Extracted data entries
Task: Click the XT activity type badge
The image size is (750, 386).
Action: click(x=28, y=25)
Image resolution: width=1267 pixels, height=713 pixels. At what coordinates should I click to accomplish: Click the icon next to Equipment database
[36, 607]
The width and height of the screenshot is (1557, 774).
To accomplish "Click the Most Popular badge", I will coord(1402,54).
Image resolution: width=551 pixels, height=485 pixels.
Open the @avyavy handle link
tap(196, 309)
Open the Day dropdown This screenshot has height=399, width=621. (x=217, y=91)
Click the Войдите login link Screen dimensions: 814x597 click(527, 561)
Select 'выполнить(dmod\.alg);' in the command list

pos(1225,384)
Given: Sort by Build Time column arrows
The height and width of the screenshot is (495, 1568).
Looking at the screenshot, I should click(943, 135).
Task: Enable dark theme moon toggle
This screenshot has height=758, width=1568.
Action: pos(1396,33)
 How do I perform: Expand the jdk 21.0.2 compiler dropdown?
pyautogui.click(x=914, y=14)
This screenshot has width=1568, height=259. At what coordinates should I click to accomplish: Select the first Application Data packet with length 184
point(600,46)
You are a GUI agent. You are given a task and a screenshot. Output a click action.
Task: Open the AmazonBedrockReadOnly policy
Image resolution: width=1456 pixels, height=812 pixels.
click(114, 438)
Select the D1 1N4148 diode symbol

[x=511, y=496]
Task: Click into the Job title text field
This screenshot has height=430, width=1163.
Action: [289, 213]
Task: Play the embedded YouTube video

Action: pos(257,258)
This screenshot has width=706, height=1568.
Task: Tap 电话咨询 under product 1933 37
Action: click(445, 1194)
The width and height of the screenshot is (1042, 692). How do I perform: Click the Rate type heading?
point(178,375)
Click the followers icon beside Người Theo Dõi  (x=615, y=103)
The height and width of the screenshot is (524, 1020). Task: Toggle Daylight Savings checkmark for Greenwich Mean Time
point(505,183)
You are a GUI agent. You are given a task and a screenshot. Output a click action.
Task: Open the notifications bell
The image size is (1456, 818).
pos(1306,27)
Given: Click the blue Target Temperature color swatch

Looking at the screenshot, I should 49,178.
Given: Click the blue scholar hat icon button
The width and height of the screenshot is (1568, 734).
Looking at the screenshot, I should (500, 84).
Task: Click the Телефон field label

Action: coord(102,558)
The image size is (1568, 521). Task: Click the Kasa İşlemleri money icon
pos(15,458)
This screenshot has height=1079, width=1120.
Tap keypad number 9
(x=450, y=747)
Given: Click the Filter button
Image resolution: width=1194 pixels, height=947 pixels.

▸ Task directions
The required response is a complete, exact copy of the records.

▸ Solution
Task: Click the XT activity type badge
The image size is (750, 386).
Action: click(x=28, y=25)
Image resolution: width=1267 pixels, height=713 pixels. At what coordinates should I click to accomplish: Click the icon next to Equipment database
[36, 607]
The width and height of the screenshot is (1557, 774).
To accomplish "Click the Most Popular badge", I will coord(1402,54).
Image resolution: width=551 pixels, height=485 pixels.
Open the @avyavy handle link
tap(196, 309)
Open the Day dropdown This screenshot has height=399, width=621. (x=217, y=91)
Click the Войдите login link Screen dimensions: 814x597 click(527, 561)
Select 'выполнить(dmod\.alg);' in the command list

pos(1225,384)
Given: Sort by Build Time column arrows
The height and width of the screenshot is (495, 1568).
Looking at the screenshot, I should click(943, 135).
Task: Enable dark theme moon toggle
This screenshot has height=758, width=1568.
Action: pos(1396,33)
 How do I perform: Expand the jdk 21.0.2 compiler dropdown?
pyautogui.click(x=914, y=14)
This screenshot has width=1568, height=259. At what coordinates should I click to accomplish: Select the first Application Data packet with length 184
point(600,46)
You are a GUI agent. You are given a task and a screenshot. Output a click action.
Task: Open the AmazonBedrockReadOnly policy
Image resolution: width=1456 pixels, height=812 pixels.
click(114, 438)
Select the D1 1N4148 diode symbol

[x=511, y=496]
Task: Click into the Job title text field
This screenshot has height=430, width=1163.
Action: [289, 213]
Task: Play the embedded YouTube video

Action: pos(257,258)
This screenshot has width=706, height=1568.
Task: Tap 电话咨询 under product 1933 37
Action: click(445, 1194)
The width and height of the screenshot is (1042, 692). How do I perform: Click the Rate type heading?
point(178,375)
Click the followers icon beside Người Theo Dõi  (x=615, y=103)
The height and width of the screenshot is (524, 1020). Task: Toggle Daylight Savings checkmark for Greenwich Mean Time
point(505,183)
You are a GUI agent. You are given a task and a screenshot. Output a click action.
Task: Open the notifications bell
The image size is (1456, 818).
pos(1306,27)
Given: Click the blue Target Temperature color swatch

Looking at the screenshot, I should 49,178.
Given: Click the blue scholar hat icon button
The width and height of the screenshot is (1568, 734).
Looking at the screenshot, I should (500, 84).
Task: Click the Телефон field label

Action: coord(102,558)
The image size is (1568, 521). Task: Click the Kasa İşlemleri money icon
pos(15,458)
This screenshot has height=1079, width=1120.
Tap keypad number 9
(x=450, y=747)
Given: Click the Filter button
Image resolution: width=1194 pixels, height=947 pixels.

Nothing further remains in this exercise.